On a Saturday morning in December 1973, a section of New York's West Side Highway collapsed under the weight of a truck full of asphalt. The road was closed, seemingly for good, and the 80,000 cars that traveled it each day had to find a new way to their destinations. It ought to have produced traffic chaos, but it didn't. The cars simply vanished. It was a moment of revelation: the highway had induced the demand for car travel. It was a classic case of "build it and they will come," but for the first time the opposite had been shown to be true: knock it down and they will go away. Samuel I. Schwartz was inspired by the lesson. He started to reimagine cities, most of all his beloved New York, freed from their obligation to cars. Eventually, he found, he was not alone. Since the turn of the twenty-first century, a surreptitious revolution has taken place: every year Americans are driving fewer miles. And the generation named for this new century -- the Millennials -- are driving least of all. Not because they can't afford to; they don't want to. They have better ideas for how to use their streets. An urban transformation is underway, and smart streets are at the heart of it.

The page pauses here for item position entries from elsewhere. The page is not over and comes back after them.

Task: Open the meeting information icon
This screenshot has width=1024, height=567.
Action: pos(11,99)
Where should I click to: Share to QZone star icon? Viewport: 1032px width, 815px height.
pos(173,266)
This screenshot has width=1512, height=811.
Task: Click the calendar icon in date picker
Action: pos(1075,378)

They will boost property prices and personal fitness, roll back years of congestion and smog, and offer a transformative experience of American urban life. From San Francisco to Salt Lake, Charleston to Houston, the American city is becoming a better and better place to be. Schwartz's Street Smart is a dazzling and affectionate history of the struggle for control of American cities, and an inspiring off-road map to a more vibrant, active, and vigorous urban future.